#### Task objective
Transcribe the records that follow, preserving every word.

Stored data
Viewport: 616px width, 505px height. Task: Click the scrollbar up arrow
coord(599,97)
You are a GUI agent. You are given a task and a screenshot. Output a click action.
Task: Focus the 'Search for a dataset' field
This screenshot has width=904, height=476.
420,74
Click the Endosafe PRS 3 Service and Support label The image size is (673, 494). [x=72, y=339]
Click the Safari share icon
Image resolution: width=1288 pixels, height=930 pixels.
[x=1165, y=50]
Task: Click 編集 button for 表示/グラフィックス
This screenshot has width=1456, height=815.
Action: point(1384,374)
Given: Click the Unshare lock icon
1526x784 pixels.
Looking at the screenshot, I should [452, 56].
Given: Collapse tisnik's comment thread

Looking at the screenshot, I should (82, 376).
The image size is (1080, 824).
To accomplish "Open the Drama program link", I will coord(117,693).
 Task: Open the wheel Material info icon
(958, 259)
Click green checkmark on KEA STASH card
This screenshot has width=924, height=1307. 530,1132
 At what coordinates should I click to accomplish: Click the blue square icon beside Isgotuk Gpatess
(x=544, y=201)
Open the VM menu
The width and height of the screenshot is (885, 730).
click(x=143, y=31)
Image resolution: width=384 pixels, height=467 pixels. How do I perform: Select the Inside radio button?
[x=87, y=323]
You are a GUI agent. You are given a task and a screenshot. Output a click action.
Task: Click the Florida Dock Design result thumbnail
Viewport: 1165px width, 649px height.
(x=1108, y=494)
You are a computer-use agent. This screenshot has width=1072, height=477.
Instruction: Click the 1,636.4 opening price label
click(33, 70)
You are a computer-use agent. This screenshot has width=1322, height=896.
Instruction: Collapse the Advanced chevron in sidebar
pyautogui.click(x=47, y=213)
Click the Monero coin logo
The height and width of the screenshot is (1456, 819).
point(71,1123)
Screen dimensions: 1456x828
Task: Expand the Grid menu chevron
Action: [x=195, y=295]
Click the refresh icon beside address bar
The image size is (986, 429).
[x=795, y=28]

#### Solution
Viewport: 616px width, 505px height. Task: Click the scrollbar up arrow
coord(599,97)
You are a GUI agent. You are given a task and a screenshot. Output a click action.
Task: Focus the 'Search for a dataset' field
This screenshot has width=904, height=476.
420,74
Click the Endosafe PRS 3 Service and Support label The image size is (673, 494). [x=72, y=339]
Click the Safari share icon
Image resolution: width=1288 pixels, height=930 pixels.
[x=1165, y=50]
Task: Click 編集 button for 表示/グラフィックス
This screenshot has width=1456, height=815.
Action: point(1384,374)
Given: Click the Unshare lock icon
1526x784 pixels.
Looking at the screenshot, I should [452, 56].
Given: Collapse tisnik's comment thread

Looking at the screenshot, I should (82, 376).
The image size is (1080, 824).
To accomplish "Open the Drama program link", I will coord(117,693).
 Task: Open the wheel Material info icon
(958, 259)
Click green checkmark on KEA STASH card
This screenshot has width=924, height=1307. 530,1132
 At what coordinates should I click to accomplish: Click the blue square icon beside Isgotuk Gpatess
(x=544, y=201)
Open the VM menu
The width and height of the screenshot is (885, 730).
click(x=143, y=31)
Image resolution: width=384 pixels, height=467 pixels. How do I perform: Select the Inside radio button?
[x=87, y=323]
You are a GUI agent. You are given a task and a screenshot. Output a click action.
Task: Click the Florida Dock Design result thumbnail
Viewport: 1165px width, 649px height.
(x=1108, y=494)
You are a computer-use agent. This screenshot has width=1072, height=477.
Instruction: Click the 1,636.4 opening price label
click(33, 70)
You are a computer-use agent. This screenshot has width=1322, height=896.
Instruction: Collapse the Advanced chevron in sidebar
pyautogui.click(x=47, y=213)
Click the Monero coin logo
The height and width of the screenshot is (1456, 819).
point(71,1123)
Screen dimensions: 1456x828
Task: Expand the Grid menu chevron
Action: [x=195, y=295]
Click the refresh icon beside address bar
The image size is (986, 429).
[x=795, y=28]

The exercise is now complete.